2015 milli gelir bulgularını geçen hafta inceledik. Beklentileri aşan %4’lük büyüme oranını tartıştık. Türkiye İstatistik Kurumu’nun (TÜİK’in) bulgusunu, diğer nicel göstergelerle karşılaştırdık. Tutarsızlıkları mercek altına aldık.
Şimdi, 2015 bulgularını olduğu gibi kabul edelim ve tartışmanın çerçevesini biraz genişletelim. Duyduğumuza göre, TÜİK bu yıl milli gelir hesaplarını revizyondan geçirecek ve yeni bir seri başlatacakmış. Milli gelir kavramı, hesaplama yöntemleri daima tartışılır. Yetersizlikleri bilinir, ama yine de ekonominin en genel, bütüncül göstergesidir; vazgeçemeyiz. Her revizyon, milli gelir toplamını yukarı çeker; kuşkulara yol açar; geçmiş yıllarla sürekliliği kesintiye uğratır.

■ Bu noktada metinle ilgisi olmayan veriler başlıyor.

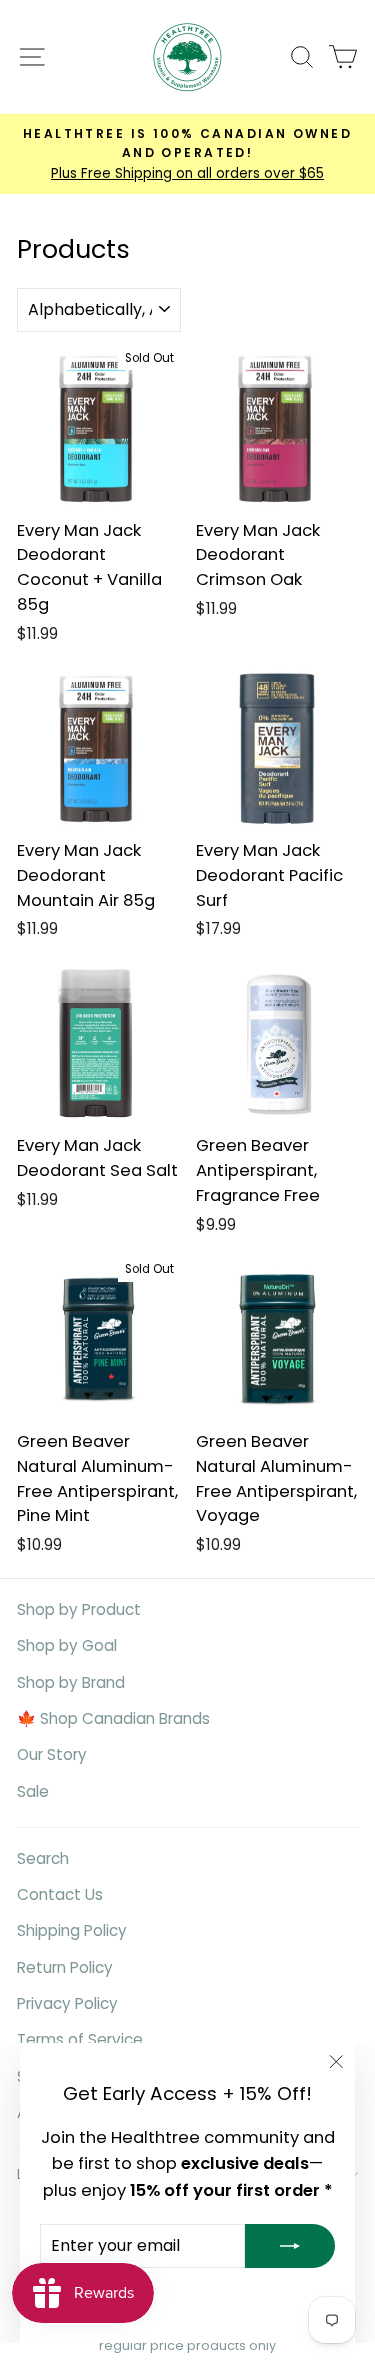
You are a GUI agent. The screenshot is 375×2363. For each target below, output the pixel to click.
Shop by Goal (67, 1645)
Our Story (52, 1754)
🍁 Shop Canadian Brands (113, 1718)
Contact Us (60, 1894)
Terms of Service (80, 2039)
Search (43, 1858)
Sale (33, 1791)
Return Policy (65, 1967)
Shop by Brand (71, 1682)
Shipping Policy (72, 1930)
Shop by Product (79, 1609)
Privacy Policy (67, 2003)
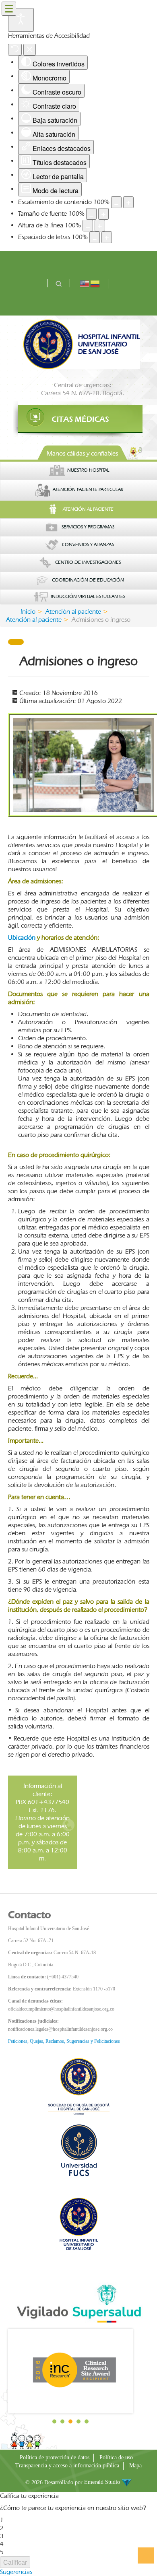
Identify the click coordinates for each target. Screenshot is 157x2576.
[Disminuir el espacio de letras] (94, 237)
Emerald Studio (103, 2482)
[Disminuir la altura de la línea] (88, 225)
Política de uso (116, 2457)
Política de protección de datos (54, 2457)
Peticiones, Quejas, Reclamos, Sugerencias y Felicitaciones (64, 2041)
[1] (78, 419)
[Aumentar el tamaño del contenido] (128, 202)
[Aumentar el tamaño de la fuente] (103, 214)
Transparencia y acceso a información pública (67, 2466)
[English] (85, 283)
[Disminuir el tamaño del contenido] (116, 202)
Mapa (135, 2466)
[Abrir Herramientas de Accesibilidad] (21, 20)
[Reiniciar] (15, 50)
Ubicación (21, 937)
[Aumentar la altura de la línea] (100, 225)
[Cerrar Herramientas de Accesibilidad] (29, 50)
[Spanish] (95, 283)
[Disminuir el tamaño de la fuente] (91, 214)
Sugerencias (16, 2572)
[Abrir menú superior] (9, 9)
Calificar (15, 2562)
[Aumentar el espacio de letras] (106, 237)
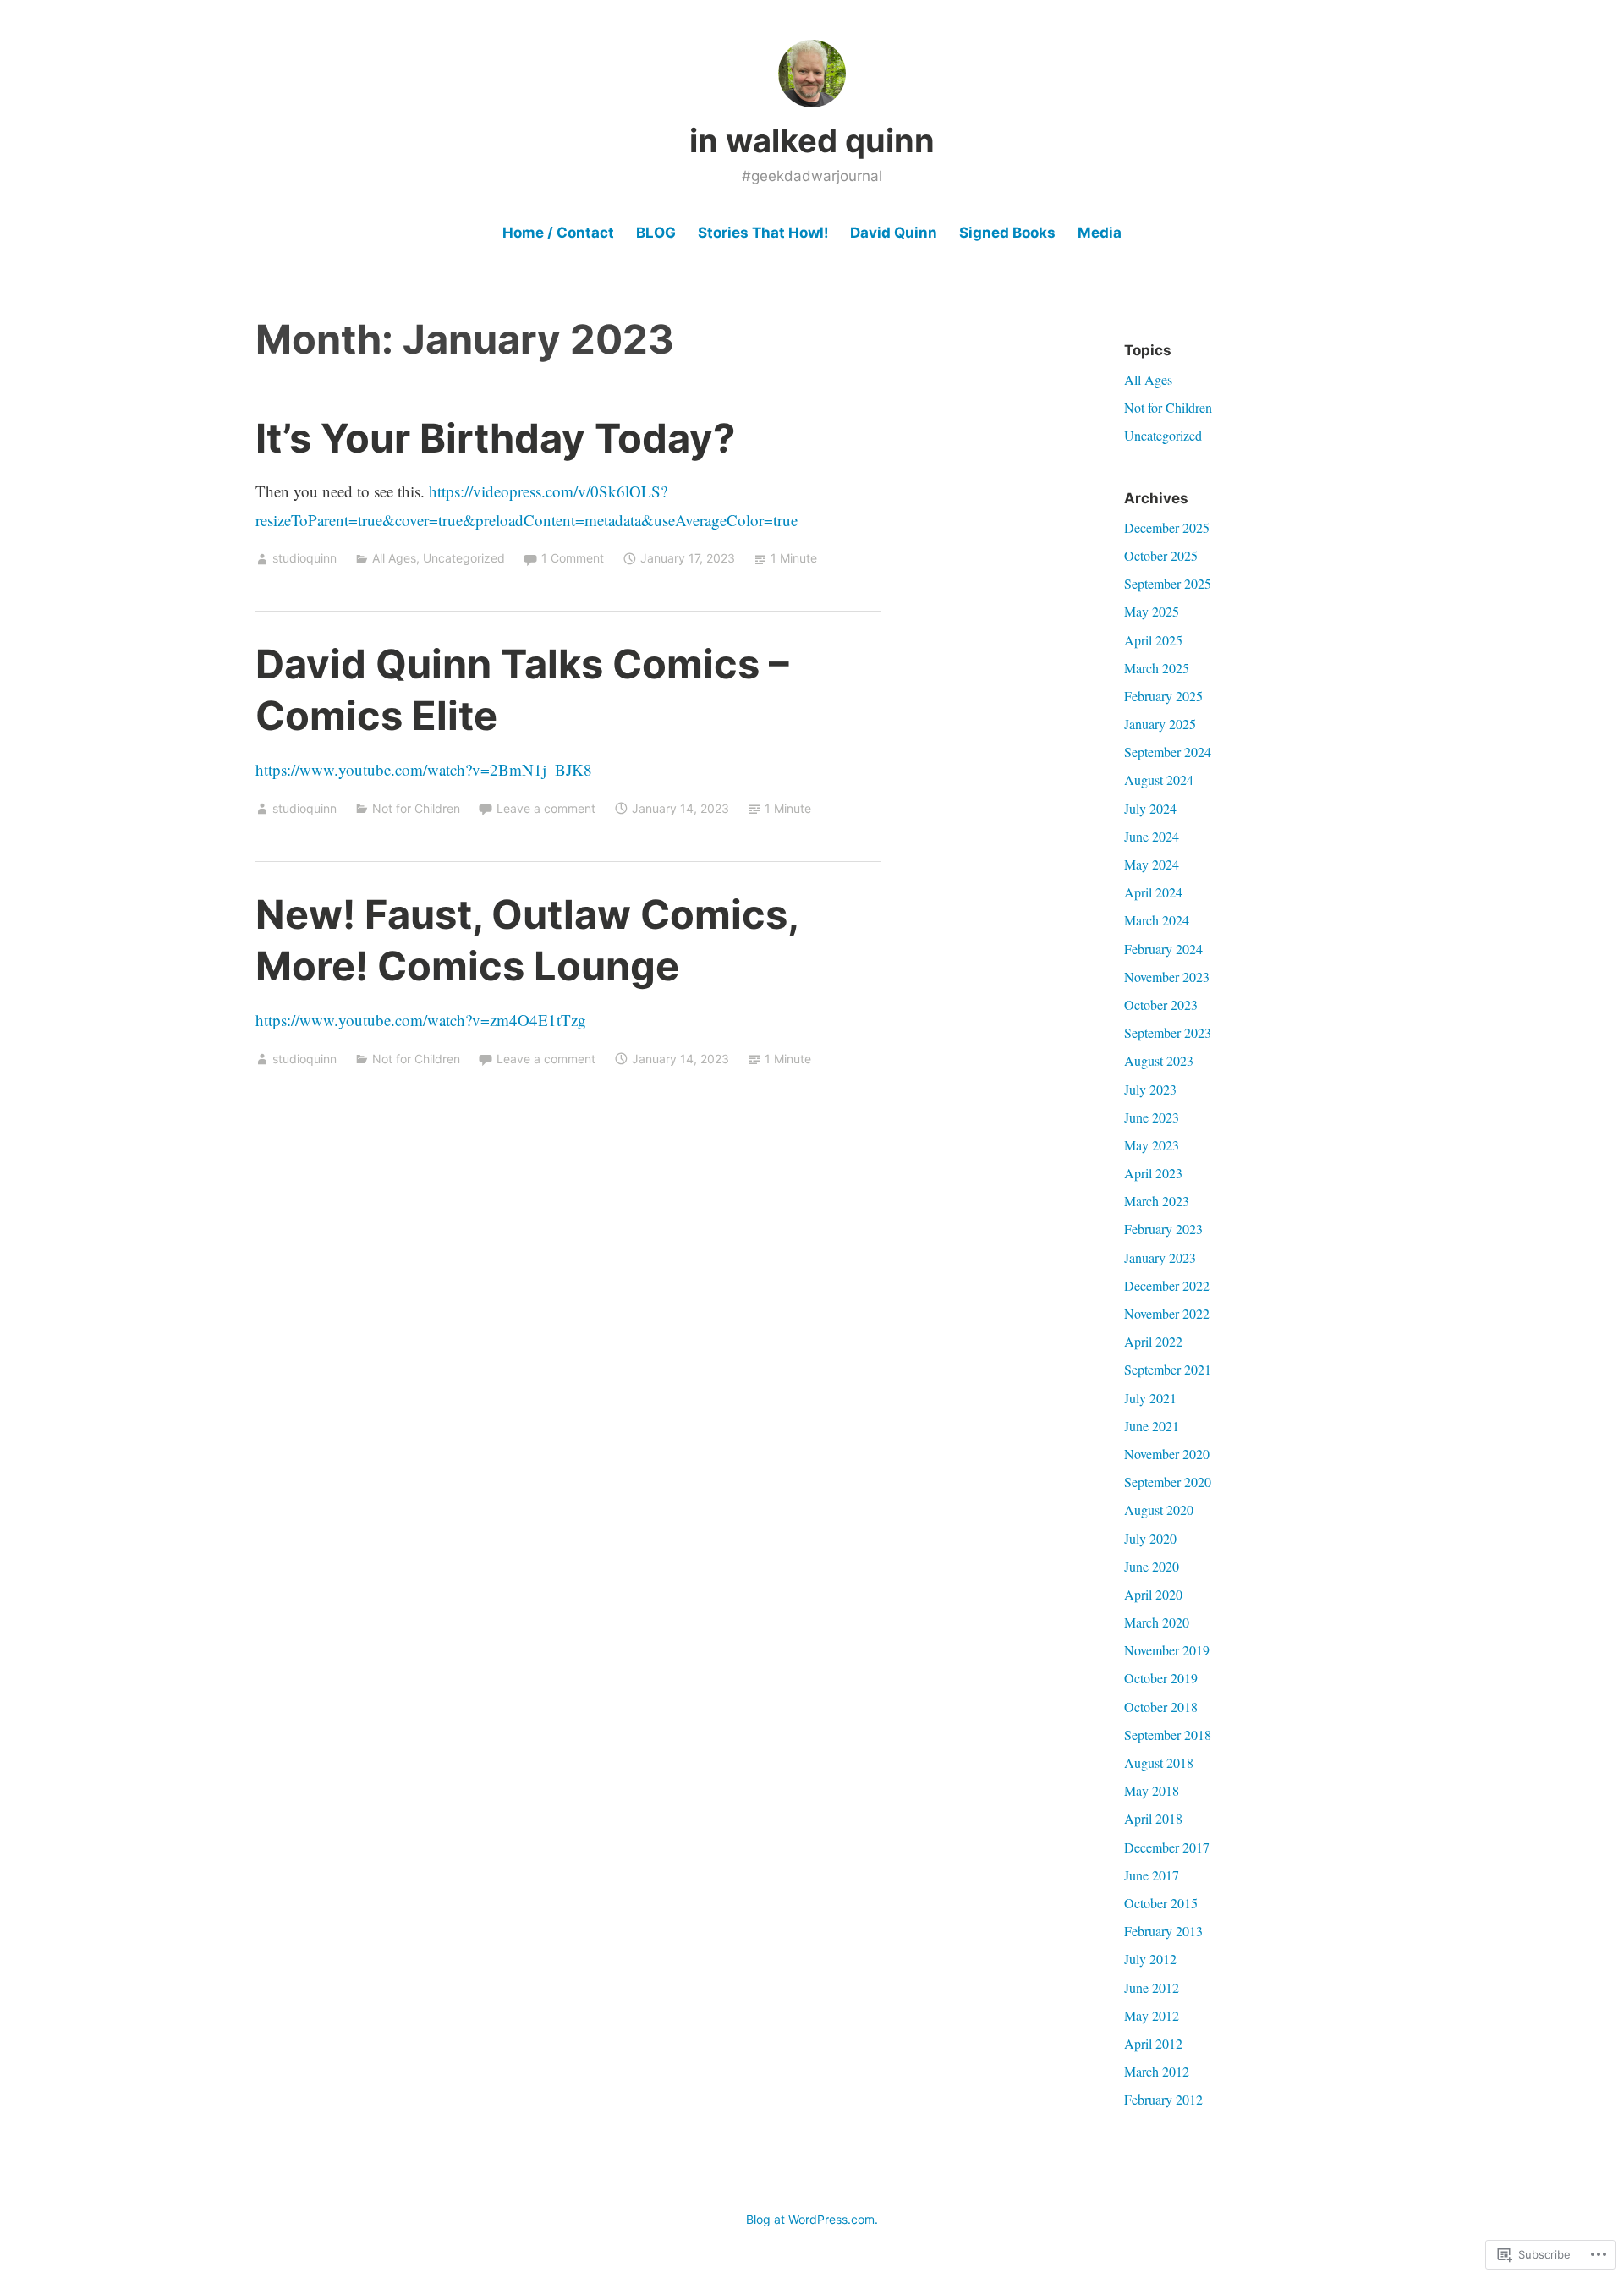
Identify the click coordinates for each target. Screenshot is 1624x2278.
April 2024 (1153, 892)
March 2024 (1156, 920)
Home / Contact (558, 232)
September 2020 (1167, 1481)
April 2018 (1153, 1818)
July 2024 (1150, 808)
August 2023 (1158, 1060)
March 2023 (1156, 1201)
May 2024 (1151, 864)
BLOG (656, 232)
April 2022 (1153, 1341)
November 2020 (1167, 1454)
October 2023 (1161, 1004)
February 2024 (1163, 949)
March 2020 (1156, 1622)
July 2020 (1150, 1538)
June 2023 (1151, 1117)
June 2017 (1151, 1875)
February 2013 (1163, 1931)
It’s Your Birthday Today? (495, 438)
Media (1100, 232)
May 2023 (1151, 1145)
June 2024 (1151, 836)
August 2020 (1158, 1509)
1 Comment (572, 558)
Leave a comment (546, 808)
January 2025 (1160, 724)
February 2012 (1163, 2099)
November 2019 (1167, 1650)
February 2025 (1163, 696)
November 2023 (1167, 976)
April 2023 (1153, 1173)
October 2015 (1161, 1903)
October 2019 (1161, 1678)
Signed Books (1007, 232)
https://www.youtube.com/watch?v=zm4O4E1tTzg (420, 1019)
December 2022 (1167, 1285)
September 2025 (1167, 583)
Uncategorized (464, 558)
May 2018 (1151, 1790)
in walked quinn (812, 140)
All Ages (394, 558)
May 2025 (1151, 611)
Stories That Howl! (763, 232)
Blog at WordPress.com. (812, 2219)
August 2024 (1158, 779)
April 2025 (1153, 640)
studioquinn (304, 558)
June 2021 (1151, 1426)
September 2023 (1167, 1032)
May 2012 (1151, 2015)
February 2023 (1163, 1229)
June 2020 (1151, 1566)
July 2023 (1150, 1089)
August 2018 (1158, 1762)
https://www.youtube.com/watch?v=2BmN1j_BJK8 (423, 769)
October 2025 (1161, 555)
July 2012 (1150, 1959)
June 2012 (1151, 1987)
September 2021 (1167, 1369)
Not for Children (416, 808)
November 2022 (1167, 1313)
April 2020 (1153, 1594)
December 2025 (1167, 527)
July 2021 (1150, 1398)
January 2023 (1160, 1257)
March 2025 (1156, 668)
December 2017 (1167, 1847)
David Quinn (893, 232)
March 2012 (1156, 2071)
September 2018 (1167, 1734)
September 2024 (1167, 751)
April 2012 (1153, 2043)
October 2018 (1161, 1706)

Bu vesileyi, yakın geçmişin büyüme bilançosunu gözden geçirme fırsatı olarak kullanalım.
Aşağıdaki tablo bu amaçla düzenlendi. Elimizdeki milli gelir serilerinden türetilen ortalama büyüme oranlarını dönemlere göre sunuyoruz.
Önce, neoliberal dönemi (1980 ve sonrasını) bir önceki (karma, planlı ekonomi) yıllarıyla karşılaştırıyoruz.
Neoliberal yılları ise, siyasi gelişmelere göre değil, izlenen iktisat politikalarının niteliğine göre üç alt-döneme ayırıyorum: Kısmî liberalleşme, serbest sermaye hareketleri ve IMF gözetimi…
Ara dönemlerin siyasî özelliklerini de hatırlayalım. 1980-1988 12 Eylül ve Özal yıllarıdır.
1989-1997’de ekonomiyi koalisyon iktidarları yönetmiştir.
1998 sonrasında ise, IMF programları önce Ecevit, sonra AKP hükümetleri tarafından izlenmiştir. Burası için, “beş kayıp yıl”; AKP’nin “lâle devri” ve “normale dönüş” ayrımlarını da yararlı görüyorum.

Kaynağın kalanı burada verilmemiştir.